Нет, Киба решительно отбросил эту мысль, потому что для него, что бы там ни говорили о праве выбора родителя – рожать или не рожать – аборт в любом случае был убийством, поэтому он никогда, даже зная о том, что, скорее всего, он вновь потеряет ребёнка, не пойдет на это. Именно мысли об аборте и необратимости потери и привели омегу в чувство, заставив его попробовать взбодриться, привести себя в порядок, обдумать ситуацию, и эти же мысли вновь ввергли его в пучину слез и апатии, которым, казалось, не будет конца. Хотелось свернуться комочком под одеялом, укрыться под ним от всего мира, и тогда, возможно, если не двигаться, не думать и даже не дышать, беда минует его, и он сможет, хотя бы несколько минут, просто побыть счастливым родителем.

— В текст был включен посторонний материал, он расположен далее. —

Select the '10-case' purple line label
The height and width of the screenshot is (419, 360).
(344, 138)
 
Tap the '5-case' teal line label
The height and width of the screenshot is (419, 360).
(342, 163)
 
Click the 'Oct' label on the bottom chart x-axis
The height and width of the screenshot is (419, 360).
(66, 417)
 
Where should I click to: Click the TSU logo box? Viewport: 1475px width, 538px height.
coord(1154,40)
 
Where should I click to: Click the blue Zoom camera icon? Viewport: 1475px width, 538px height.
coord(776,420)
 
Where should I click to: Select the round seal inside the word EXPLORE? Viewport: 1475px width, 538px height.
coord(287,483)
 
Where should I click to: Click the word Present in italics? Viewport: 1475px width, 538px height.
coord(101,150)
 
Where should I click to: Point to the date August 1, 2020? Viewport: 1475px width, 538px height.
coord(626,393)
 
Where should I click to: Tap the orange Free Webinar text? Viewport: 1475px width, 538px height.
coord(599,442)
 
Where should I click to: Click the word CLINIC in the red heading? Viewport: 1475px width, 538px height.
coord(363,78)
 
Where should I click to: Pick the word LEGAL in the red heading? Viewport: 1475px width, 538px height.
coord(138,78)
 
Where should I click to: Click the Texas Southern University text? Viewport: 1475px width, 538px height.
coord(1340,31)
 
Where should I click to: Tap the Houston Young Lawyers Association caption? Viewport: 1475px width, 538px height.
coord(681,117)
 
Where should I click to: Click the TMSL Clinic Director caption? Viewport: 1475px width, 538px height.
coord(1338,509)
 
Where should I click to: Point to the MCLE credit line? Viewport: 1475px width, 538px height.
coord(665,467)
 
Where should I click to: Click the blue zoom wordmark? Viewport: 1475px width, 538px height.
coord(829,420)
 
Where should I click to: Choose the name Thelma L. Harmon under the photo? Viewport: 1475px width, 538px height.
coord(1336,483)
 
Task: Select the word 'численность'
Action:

- Мелкий! – Киба вздрогнул под одеялом, услышав и почувствовав присутствие своего альфы, но из своего убежища выбираться отказывался, потому что, как он решил, только так, сохраняя полную неподвижность, не расходуя ни капельки энергетики, и не отвлекаясь ни на что, он сможет обезопасить малыша от самого себя. Но, похоже, альфа не собирался сдаваться: он искал его, взывал к их связи, требовал отклика, буквально сотрясал весь дом своей взволнованной энергетикой, и упорно не принимал его отказа от связи, - и Киба, все так же лежа под одеялом, одними губами умолял возлюбленного о том, чтобы он прошел мимо двери их спальни, чтобы не обратил внимания, чтобы забыл и перестал звать, чтобы… чтобы он просто ушел. Но чуда не произошло, и омега снова вздрогнул, когда дверь в их спальню с громким стуком открылась, а его самого уже через пару секунд, прямо так, с одеялом, подняли и прижали к крепкой груди, целуя в заплаканное лицо. Да, все так, как он себе и представлял, вот только омега не мог сказать ни слова, хотел, но не мог, будто он в единый миг позабыл все слова.
- Ну, ты чего, мелкий? – Хидан, отстранив от себя возлюбленного, обеспокоенно посмотрел на него, ощущая, как внутри пульсирует огненный комок боли. – Я документы как раз подписывал, а тут… – пепельноволосый замялся, не зная, как правильно передать то, что он почувствовал, - в общем, я понял, что тебе плохо, очень плохо. Скажи, - альфа, шумно сглотнув горький комок, осторожно притронулся к пышущей жаром щеке шатена, при этом даже не думая о том, чтобы прикоснуться к нему ментально, разве что связь удерживая, хотя его Истинный сейчас переживал столько эмоций, что даже ему было трудно прочувствовать их все, - что случилось?